Titles like Wayfarer, Locomotion and Traveling Quatrefoil with Aura underscore the sense of a journey, established by the reappearances, in several paintings, of certain objects that might be space probes. The recurring red orb with rolling-pin-like handles and the quatrefoil-type form comprised of two intersecting disks read as protagonists on an exploratory adventure. In Pleiades, the quatrefoil sails past the eponymous star cluster, seven gray spheres with white halos radiating liquid pink; elsewhere the intrepid four-lobed voyager eludes exploding raspberry-colored asteroids and olive-green tori tumbling through space.
By hanging the paintings in a single row around all four walls of the gallery, Stoops encouraged the perambulating viewer to identify with her cosmic pilgrims.
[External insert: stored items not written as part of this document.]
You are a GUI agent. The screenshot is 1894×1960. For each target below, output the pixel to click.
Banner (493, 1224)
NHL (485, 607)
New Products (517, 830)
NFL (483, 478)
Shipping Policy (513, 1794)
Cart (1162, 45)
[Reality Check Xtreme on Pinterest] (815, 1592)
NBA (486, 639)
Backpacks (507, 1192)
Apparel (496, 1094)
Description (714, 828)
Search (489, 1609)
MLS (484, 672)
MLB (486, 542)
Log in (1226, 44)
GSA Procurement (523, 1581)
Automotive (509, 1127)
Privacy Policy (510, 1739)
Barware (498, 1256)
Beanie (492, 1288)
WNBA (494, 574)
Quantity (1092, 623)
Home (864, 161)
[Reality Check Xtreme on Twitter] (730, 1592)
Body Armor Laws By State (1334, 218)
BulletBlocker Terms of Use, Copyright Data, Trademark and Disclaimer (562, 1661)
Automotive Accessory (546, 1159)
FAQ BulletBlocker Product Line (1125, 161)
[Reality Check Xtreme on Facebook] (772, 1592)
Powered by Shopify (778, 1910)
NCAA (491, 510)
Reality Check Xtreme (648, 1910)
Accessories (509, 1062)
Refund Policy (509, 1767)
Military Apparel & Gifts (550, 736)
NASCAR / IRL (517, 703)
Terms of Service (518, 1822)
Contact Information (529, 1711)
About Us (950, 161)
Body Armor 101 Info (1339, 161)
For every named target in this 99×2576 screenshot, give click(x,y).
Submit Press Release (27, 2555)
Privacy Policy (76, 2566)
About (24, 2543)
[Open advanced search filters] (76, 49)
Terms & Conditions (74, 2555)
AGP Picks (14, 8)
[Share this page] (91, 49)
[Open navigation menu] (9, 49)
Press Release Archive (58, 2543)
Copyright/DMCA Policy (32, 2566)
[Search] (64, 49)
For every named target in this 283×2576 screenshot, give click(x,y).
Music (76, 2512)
She titled her exhibition “46 Views,” conjuring other episodic visual travelogues such as Hokusai’s series “Thirty-Six Views of Mount Fuji” in the 19th century or Ed Ruscha’s Twentysix Gasoline Stations in the 20th. In this case, the trip is purely metaphorical. Fraught with potential collisions, strange encounters and lost coordinates, it represents, I think, an intrapsychic journey heralding untold discoveries.